Uma nova portaria assinada pelo Ministério da Justiça e Segurança Pública introduziu mudanças estruturais nos critérios de distribuição de pessoal, uso de inteligência e foco de atuação da Polícia Federal (PF). A medida, que visa otimizar os recursos da corporação e centralizar o combate a crimes cibernéticos de alta complexidade e organizações transnacionais, deve alterar o ritmo e o direcionamento de duas frentes investigativas sensíveis em andamento: as fraudes estruturadas contra o INSS e os desdobramentos financeiros envolvendo o Banco Master.
A reorganização ocorre em meio a um debate sobre a eficiência da máquina pública e a necessidade de sufocamento financeiro de grandes esquemas criminosos.

ANDRÉ RICHTER – REPÓRTER DA AGÊNCIA BRASIL
O impacto nas investigações do INSS: Foco em cibersegurança
As investigações voltadas para desarticular fraudes contra o Instituto Nacional do Seguro Social (INSS), historicamente conduzidas por delegacias especializadas em crimes previdenciários, passarão por uma transição de modelo.
Com as novas diretrizes do Ministério da Justiça, o foco migra da repressão a pequenos despachantes e fraudes isoladas para o combate a grandes organizações criminosas que utilizam ataques cibernéticos e invasões de sistemas para desviar recursos públicos em massa.

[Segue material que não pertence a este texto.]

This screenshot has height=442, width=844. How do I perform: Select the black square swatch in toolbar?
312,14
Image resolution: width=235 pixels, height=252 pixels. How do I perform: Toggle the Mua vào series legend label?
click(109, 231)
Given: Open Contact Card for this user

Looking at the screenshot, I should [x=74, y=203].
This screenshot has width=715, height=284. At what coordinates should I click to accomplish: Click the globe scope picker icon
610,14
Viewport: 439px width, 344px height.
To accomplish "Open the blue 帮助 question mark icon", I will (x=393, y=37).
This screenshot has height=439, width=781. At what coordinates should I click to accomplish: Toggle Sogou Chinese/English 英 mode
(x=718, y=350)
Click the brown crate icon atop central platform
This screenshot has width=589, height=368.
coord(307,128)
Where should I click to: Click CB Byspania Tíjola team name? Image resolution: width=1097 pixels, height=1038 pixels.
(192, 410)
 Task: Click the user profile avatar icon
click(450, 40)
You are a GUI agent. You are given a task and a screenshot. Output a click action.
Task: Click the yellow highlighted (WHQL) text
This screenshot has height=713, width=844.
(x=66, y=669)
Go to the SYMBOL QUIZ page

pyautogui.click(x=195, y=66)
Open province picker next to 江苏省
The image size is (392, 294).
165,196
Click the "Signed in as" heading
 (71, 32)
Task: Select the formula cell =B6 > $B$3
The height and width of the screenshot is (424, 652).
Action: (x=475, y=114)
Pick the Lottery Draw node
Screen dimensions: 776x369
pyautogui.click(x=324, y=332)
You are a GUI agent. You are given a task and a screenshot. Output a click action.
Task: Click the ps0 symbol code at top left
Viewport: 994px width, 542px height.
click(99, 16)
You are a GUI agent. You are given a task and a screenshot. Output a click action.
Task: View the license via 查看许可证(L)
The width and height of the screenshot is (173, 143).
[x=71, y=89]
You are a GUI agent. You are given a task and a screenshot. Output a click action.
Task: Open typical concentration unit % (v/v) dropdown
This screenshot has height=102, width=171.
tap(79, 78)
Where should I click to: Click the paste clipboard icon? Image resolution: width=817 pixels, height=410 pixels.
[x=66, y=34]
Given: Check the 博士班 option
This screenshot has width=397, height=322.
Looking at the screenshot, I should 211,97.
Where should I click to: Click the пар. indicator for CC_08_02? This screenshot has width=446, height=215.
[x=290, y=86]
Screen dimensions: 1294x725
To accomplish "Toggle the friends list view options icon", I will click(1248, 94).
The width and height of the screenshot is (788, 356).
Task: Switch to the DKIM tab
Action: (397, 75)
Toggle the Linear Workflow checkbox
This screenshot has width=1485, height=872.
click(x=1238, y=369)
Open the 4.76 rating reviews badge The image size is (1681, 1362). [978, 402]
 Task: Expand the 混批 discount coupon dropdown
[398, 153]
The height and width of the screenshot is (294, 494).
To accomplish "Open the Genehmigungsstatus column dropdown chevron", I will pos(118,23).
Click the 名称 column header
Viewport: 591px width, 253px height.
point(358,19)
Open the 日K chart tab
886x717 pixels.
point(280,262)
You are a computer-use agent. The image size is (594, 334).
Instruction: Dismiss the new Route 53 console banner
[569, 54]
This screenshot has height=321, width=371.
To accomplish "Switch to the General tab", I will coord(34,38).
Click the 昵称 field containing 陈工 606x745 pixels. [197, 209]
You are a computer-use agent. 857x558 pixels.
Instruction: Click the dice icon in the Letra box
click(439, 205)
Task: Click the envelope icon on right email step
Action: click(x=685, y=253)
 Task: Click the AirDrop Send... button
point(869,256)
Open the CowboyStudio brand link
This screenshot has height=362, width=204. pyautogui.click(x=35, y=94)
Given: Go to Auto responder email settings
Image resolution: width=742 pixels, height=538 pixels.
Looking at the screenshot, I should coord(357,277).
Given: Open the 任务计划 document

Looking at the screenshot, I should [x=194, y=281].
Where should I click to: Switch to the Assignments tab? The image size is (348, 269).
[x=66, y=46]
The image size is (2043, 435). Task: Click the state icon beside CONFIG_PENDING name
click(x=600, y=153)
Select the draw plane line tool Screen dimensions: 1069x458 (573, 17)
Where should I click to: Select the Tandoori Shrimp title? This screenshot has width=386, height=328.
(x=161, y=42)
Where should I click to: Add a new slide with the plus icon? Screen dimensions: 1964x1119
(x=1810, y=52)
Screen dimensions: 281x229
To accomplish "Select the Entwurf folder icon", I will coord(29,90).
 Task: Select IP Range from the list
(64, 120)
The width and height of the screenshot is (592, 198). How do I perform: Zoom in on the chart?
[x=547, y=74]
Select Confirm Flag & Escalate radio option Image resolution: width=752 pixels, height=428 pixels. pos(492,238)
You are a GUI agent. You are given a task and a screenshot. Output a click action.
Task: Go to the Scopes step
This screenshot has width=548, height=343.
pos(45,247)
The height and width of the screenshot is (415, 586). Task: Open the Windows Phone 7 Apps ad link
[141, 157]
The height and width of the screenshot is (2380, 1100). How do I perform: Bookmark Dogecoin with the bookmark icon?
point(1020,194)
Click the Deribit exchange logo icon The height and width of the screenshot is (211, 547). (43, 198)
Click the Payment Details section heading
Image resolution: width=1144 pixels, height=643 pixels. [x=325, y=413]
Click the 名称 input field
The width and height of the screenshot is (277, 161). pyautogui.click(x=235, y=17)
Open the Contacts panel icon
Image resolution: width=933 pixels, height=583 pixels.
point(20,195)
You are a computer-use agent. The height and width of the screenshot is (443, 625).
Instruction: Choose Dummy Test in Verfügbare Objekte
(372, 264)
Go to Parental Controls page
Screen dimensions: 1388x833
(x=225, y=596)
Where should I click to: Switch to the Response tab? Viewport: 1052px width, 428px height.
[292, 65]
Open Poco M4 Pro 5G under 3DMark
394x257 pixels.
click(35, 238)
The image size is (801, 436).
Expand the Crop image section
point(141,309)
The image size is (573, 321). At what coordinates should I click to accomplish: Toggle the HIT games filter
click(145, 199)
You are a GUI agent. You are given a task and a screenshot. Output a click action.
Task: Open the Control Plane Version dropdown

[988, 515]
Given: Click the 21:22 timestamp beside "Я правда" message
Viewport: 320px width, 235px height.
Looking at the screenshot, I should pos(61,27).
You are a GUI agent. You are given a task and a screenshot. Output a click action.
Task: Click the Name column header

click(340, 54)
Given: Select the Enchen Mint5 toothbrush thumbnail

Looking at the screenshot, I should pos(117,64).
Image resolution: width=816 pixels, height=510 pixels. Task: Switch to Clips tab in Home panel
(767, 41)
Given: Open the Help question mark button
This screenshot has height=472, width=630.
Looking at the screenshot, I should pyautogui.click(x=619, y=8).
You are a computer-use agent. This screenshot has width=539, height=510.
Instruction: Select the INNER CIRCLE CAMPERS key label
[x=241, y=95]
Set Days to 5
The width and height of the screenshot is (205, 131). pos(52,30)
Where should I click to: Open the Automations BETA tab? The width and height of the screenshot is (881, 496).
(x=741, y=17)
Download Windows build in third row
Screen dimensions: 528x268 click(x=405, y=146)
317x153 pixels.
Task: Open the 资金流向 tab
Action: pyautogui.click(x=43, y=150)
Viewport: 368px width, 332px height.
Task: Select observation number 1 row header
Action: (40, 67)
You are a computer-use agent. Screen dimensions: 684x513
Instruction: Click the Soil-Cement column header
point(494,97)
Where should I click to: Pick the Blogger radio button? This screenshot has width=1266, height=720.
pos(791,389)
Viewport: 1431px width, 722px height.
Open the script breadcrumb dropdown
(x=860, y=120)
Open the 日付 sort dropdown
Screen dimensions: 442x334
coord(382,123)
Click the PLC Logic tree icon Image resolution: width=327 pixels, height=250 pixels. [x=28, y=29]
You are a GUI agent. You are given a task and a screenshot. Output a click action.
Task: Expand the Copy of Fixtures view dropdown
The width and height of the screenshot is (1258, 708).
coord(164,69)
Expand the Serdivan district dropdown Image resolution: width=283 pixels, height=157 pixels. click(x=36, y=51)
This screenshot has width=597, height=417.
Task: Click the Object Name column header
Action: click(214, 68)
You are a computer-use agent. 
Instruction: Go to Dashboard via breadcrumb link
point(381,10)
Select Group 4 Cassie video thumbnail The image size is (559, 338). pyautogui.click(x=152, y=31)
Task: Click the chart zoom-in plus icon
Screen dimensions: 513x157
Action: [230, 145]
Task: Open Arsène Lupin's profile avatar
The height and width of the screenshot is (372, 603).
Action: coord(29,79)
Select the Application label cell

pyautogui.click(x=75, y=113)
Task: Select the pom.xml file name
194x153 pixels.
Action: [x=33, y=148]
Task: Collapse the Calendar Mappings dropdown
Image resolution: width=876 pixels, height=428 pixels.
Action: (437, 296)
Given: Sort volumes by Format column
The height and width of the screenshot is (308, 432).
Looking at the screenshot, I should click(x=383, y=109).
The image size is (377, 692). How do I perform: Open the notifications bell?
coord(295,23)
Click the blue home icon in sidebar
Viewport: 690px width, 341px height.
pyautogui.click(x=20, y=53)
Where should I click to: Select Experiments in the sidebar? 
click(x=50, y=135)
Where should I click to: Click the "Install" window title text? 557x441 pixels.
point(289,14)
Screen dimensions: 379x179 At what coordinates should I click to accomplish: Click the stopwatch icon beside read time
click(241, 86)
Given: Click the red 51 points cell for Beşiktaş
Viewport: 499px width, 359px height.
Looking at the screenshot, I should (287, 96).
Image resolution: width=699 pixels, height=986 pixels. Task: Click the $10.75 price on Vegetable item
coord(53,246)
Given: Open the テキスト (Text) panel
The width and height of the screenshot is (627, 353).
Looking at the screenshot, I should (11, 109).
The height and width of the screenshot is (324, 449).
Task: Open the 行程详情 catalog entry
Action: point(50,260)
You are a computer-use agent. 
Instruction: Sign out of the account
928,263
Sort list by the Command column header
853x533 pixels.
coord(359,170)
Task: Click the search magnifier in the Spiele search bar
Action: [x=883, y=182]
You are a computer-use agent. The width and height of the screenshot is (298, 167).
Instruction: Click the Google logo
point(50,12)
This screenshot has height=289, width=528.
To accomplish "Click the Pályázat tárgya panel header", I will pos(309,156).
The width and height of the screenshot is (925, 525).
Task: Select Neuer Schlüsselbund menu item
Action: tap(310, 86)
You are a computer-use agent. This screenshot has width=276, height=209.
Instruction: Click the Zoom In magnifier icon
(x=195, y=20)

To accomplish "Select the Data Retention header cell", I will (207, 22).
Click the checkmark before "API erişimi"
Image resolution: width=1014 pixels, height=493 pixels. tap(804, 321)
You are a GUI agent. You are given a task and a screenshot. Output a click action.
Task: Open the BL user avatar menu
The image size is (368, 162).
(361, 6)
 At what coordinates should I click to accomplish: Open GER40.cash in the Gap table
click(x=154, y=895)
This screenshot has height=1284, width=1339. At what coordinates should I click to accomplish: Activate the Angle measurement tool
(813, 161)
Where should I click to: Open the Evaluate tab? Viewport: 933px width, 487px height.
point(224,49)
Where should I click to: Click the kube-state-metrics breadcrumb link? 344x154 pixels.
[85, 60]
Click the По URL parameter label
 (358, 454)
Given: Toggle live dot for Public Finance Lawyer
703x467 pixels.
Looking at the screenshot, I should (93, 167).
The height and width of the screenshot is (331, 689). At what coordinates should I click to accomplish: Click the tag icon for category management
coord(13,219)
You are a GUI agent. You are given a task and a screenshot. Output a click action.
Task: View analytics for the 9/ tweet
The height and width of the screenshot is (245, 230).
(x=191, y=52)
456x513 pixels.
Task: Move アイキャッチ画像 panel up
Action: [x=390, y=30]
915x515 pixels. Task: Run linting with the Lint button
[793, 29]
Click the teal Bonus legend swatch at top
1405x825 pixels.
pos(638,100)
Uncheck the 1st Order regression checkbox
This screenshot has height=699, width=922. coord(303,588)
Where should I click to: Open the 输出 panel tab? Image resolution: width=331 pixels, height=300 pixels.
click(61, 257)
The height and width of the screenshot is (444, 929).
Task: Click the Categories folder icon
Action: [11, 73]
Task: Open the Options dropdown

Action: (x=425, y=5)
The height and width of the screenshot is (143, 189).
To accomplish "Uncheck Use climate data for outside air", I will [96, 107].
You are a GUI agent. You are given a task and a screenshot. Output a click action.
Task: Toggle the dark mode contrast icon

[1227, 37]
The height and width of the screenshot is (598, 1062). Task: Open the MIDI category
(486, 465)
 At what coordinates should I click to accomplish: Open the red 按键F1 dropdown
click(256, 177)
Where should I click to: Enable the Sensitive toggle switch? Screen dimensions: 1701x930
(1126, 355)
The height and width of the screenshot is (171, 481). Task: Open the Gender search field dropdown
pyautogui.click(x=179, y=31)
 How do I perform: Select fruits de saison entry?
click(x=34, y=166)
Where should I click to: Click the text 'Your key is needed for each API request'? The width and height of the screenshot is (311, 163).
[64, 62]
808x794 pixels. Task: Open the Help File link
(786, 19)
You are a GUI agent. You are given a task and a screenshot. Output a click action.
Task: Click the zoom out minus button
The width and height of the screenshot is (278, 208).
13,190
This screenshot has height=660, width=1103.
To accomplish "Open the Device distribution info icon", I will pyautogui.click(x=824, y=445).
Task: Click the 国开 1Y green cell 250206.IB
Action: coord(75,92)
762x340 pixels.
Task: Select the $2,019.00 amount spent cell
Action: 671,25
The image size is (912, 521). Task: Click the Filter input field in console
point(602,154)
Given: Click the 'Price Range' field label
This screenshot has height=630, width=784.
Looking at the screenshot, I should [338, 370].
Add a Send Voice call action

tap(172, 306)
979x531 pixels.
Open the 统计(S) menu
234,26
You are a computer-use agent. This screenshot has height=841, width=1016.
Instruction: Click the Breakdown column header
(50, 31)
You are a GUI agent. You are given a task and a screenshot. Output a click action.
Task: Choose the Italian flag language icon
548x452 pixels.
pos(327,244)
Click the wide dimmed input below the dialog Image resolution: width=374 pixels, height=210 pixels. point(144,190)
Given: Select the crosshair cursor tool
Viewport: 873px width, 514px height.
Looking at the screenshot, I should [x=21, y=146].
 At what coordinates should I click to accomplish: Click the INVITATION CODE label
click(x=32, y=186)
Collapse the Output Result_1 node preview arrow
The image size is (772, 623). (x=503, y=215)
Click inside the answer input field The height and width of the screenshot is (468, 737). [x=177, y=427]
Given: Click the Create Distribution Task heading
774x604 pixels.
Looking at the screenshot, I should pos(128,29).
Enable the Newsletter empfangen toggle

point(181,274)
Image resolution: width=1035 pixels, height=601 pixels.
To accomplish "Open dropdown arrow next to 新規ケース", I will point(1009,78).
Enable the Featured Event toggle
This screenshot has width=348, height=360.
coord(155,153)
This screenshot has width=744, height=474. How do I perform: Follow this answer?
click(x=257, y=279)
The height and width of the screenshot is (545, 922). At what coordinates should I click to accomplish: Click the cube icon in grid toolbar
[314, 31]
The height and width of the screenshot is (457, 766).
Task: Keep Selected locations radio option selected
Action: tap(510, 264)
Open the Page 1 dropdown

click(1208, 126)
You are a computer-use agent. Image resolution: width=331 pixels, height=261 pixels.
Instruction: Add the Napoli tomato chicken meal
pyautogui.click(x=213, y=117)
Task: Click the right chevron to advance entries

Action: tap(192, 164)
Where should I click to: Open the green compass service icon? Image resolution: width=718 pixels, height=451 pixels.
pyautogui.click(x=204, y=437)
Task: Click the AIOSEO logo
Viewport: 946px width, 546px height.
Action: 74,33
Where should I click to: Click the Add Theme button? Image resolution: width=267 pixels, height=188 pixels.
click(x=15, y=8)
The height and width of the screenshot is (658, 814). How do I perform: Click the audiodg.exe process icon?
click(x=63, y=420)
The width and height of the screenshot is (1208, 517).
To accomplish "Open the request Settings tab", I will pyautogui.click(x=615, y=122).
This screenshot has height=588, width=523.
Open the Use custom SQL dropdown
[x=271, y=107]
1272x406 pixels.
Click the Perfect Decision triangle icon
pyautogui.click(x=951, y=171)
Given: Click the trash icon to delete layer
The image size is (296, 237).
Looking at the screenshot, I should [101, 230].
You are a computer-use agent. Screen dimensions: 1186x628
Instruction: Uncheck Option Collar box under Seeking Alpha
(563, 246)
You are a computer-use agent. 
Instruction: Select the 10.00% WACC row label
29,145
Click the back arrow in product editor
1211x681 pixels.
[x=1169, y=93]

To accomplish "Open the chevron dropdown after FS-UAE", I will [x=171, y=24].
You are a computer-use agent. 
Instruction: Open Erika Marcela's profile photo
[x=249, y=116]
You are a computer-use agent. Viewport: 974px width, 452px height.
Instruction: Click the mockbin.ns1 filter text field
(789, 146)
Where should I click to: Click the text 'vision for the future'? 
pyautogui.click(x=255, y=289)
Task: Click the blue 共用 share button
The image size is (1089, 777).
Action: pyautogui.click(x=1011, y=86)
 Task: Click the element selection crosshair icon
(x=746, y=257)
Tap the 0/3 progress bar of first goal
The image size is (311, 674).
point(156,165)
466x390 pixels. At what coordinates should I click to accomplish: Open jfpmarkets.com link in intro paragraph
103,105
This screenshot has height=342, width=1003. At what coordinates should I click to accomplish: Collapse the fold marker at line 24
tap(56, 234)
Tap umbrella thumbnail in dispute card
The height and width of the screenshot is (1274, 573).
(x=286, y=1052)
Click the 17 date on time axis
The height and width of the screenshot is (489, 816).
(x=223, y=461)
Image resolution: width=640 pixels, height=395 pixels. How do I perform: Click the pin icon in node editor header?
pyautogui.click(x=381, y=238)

Na prática, a medida:
Centralização de Dados: Concentra as bases de inteligência da Previdência Social em núcleos integrados de tecnologia da PF, agilizando o bloqueio de benefícios falsos.
Redirecionamento de Efetivo: Pode reduzir temporariamente o número de operações de campo de pequeno porte nos estados, priorizando inquéritos que envolvam a lavagem de dinheiro obtido por meio dessas fraudes no sistema bancário.
Os reflexos no caso Banco Master e crimes financeiros
A nova política de atuação também ecoa sobre os inquéritos que envolvem o sistema financeiro, com destaque para as investigações correlatas ao Banco Master (decorrentes de desdobramentos operacionais como o “Caso Master” e a Operação Compliance Zero).
A portaria estabelece que crimes de colarinho branco e fraudes financeiras devem ser investigados sob a ótica da cooperação internacional e do rastreamento de ativos digitais (criptomoedas). Interlocutores apontam que a medida pode desacelerar apurações baseadas em métodos tradicionais de coleta de depoimentos, mas dará maior robustez à quebra de sigilos bancários e ao cruzamento de dados fiscais complexos, interligando doleiros e agentes políticos de forma mais rápida.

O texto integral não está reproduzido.